Returning to play: What brain imaging can teach us about concussion

Returning to play: What brain imaging can teach us about concussion

March 13, 2020 0 By Stanley Isaacs


In Canada, hockey concussions account for
roughly half of all sports-related concussions. Most of the people who get
these tend to be young players and this is a problem because young players
brains are still developing. This means that they’re actually still forming
connections between different areas of the brain and this makes them particularly
vulnerable to damage from injuries such as concussions. And the problem with
concussions is while we can recognize the symptoms of concussion, we don’t
actually know what’s happening in the brain and what gives rise to these
symptoms. My laboratory uses some of the most sophisticated magnetic resonance
imaging machines in the world to study the human brain. This allows us to look
at the brain immediately after a concussion as well as in the weeks
months and years following that concussion – a nice non-invasive tool for
actually trying to figure out this problem. We use MRI to study brain
structure – actually microstructure – and brain function. We use a technique called
diffusion tensor imaging which allows us to map out the white matter tracts in
the brain. These are the wires in the brain that connect the different areas,
and we use something called functional magnetic resonance imaging to actually
look at the communication between the different areas. So this is analogous – DTI
essentially maps out the roadways, and functional MRI tells you something about
the traffic that’s going on along the roadways. So, using these techniques we were able
to study concussion in players such as a Bantam hockey team that we studied,
immediately after their concussion as well as up to three months later. And
what we found was particularly interesting. Immediately after concussion
what we found was that the white matter tracts – the wiring – particularly the long
tracts that run from the front of the brain to the back of the brain, or from
the left side to the right side, were subtly damaged. And the resting state
networks – so, what we get the communication between the different
areas – was also disrupted as you might expect.
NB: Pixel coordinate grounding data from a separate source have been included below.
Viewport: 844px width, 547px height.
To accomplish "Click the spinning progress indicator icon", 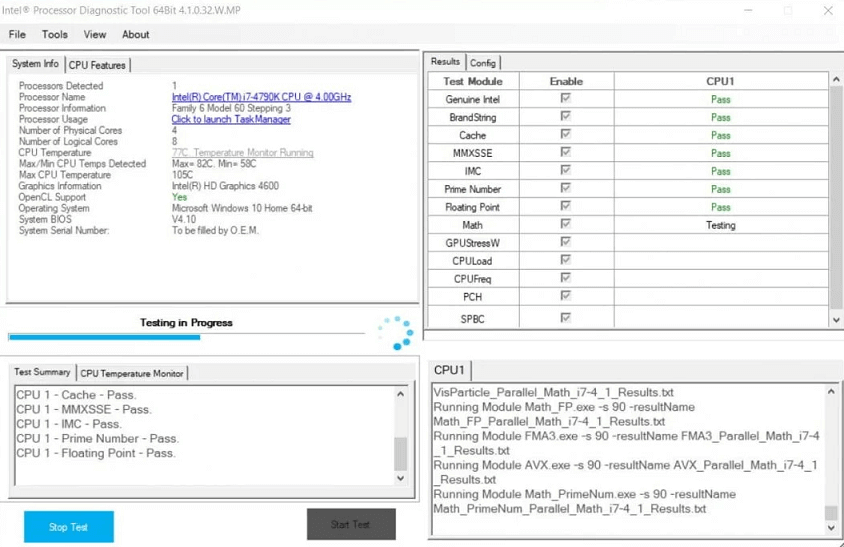I will pos(396,333).
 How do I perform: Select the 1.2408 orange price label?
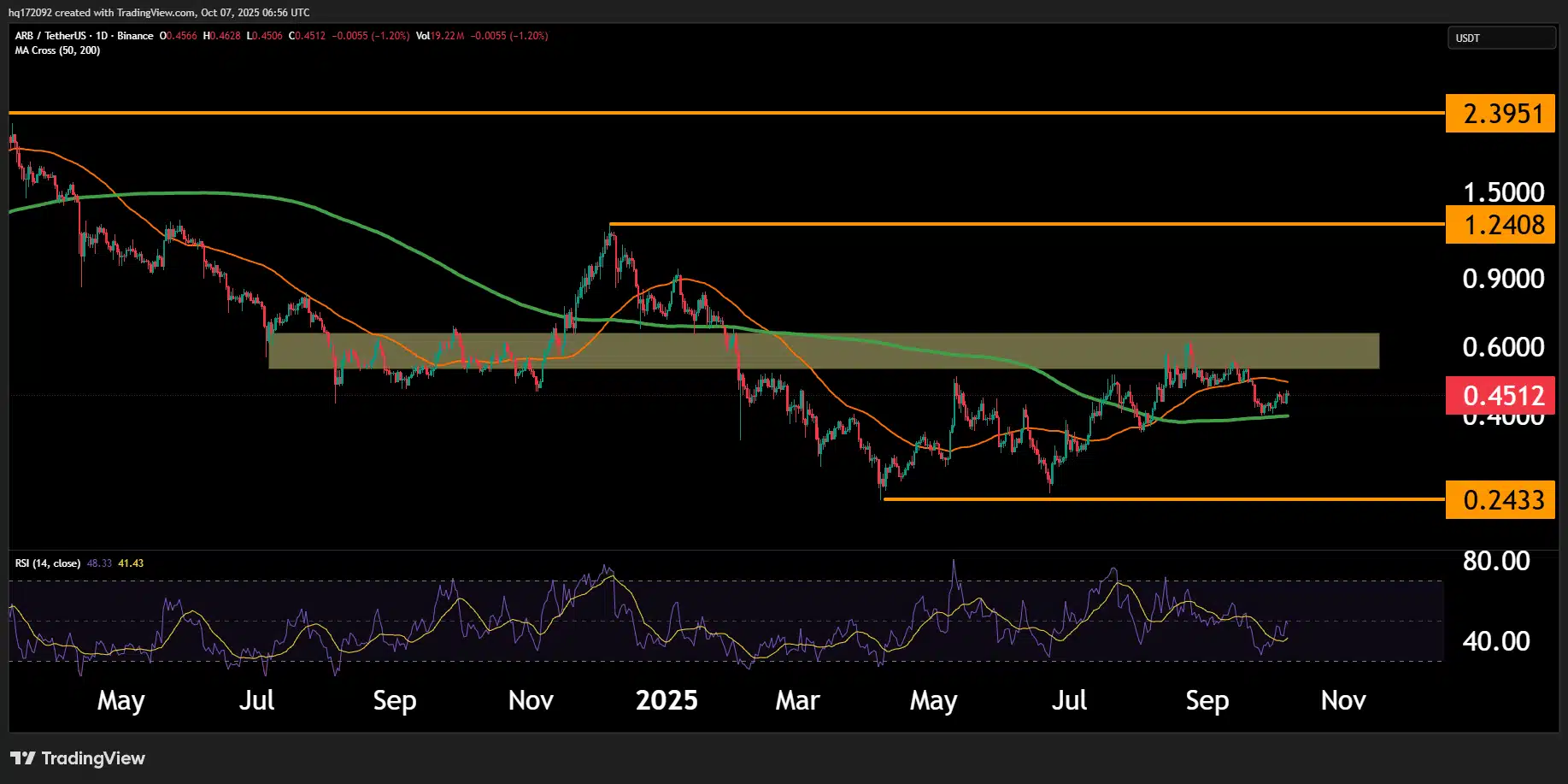[1500, 225]
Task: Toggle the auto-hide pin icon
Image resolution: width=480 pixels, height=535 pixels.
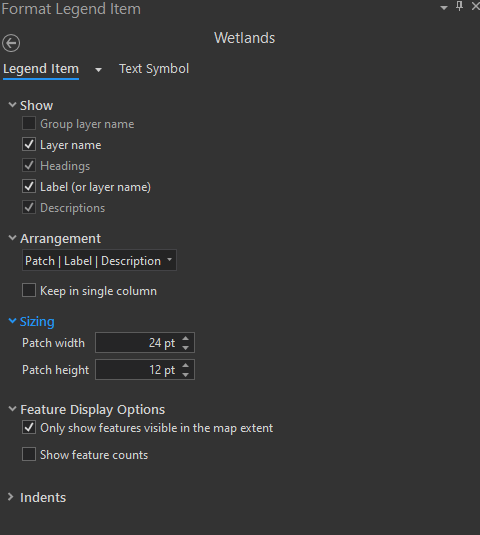Action: point(460,6)
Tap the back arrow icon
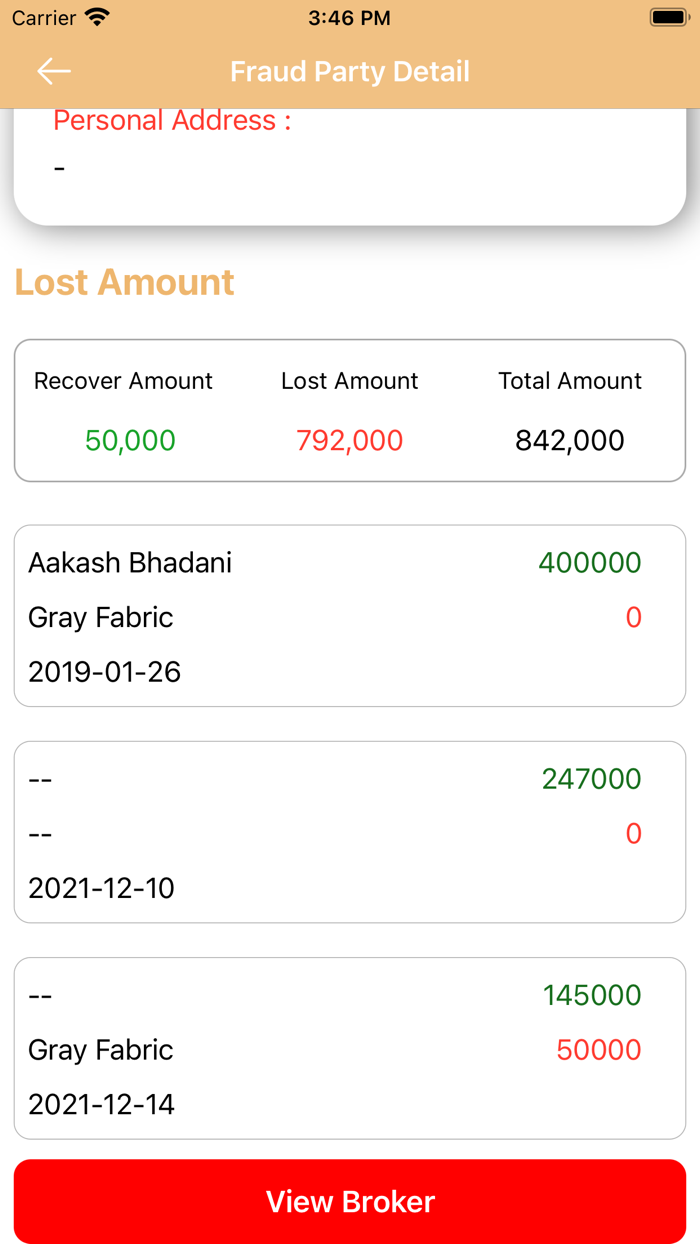This screenshot has height=1244, width=700. click(54, 71)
This is very much like
encountering a traffic jam and you can no longer get the information along that
route and so traffic gets disrupted. But, when we looked at them three months
later, we found something rather disturbing. These long fibers were still damaged and
the concerning thing was that every single one of these players had been
returned to play, not arbitrarily, but because we follow standard clinical
guidelines. So why is it that our MRI is showing brain damage but the kids seem
to be alright when you use standard assessment tools? So, the resting state
functional MRI gives us clues about this. What it shows is that the brain has
learned to adapt to the structural damage this is very much like your GPS
seeing construction somewhere along the roadway, so damage along the white matter
tract, and giving you an alternate route. Your brain figures that out. It can use
other pieces of the network to actually convey the information between different
areas. This is called plasticity and plasticity is a good thing, it allows us
to learn, and it allows us to deal with life. The brain it’s constantly adapting.
Plasticity takes time though, so when you get a concussion
you have these early symptoms as your brain learns to deal with them the
symptoms go away. But, the damage is still there. How long does this damage last? We
don’t actually know the answer to this. We do know that in a five-year study of
Western’s women’s rugby team, the damage appears to last for many years. Not only
that, but even in the women who did not have concussions, who just got a lot of
hits, their brains also showed similar damage, just not as severe. But, all of
these people recover. They don’t have symptoms and this is because their
brains are continually adapting. They’re continually finding new ways to move
information around in the brain. So, what does this mean? The brain is constantly
adapting to changes, those changes may come from concussion, they may come from
a brain tumor, they may come from Parkinson’s, they may come from
Alzheimer’s. A lot of these things are hidden because we find new ways to deal
with them. The problem with the brain trying to adapt to all of this
particularly in the case of concussion is as you get older and maybe you have a
stroke or maybe you have normal age-related memory loss,
if your brain has maxed out its ability to compensate because it’s exhausted all
the other possible routes, this makes you particularly vulnerable to things like
the development of Alzheimer’s, for example. And so, to do studies like that
it’s actually very hard and it’s very expensive. You can imagine following a
cohort of people from their teenage years to their 90s. Well for one thing
that takes 80 years, and I’m not gonna be around to do that. But the other thing is,
it’s really expensive. So, where does this leave us? What we do know is that
concussions do cause damage in the brain. It’s subtle, but it’s there.
We also know that the vast majority of people who have concussions will live
full, healthy, normal lives. But for those few people who encounter problems later
in life,such as a stroke, they are going to have trouble trying to compensate – at
least that’s the theory. And so those people are now at risk for the
development of further issues such as dementia. So, we know the brain is
constantly adapting, that’s how we learn after all, and this is a good thing. We
know concussion is scary, but scary part of life. And we should go out and we
should live life and not just hide under the sheets. Thank you.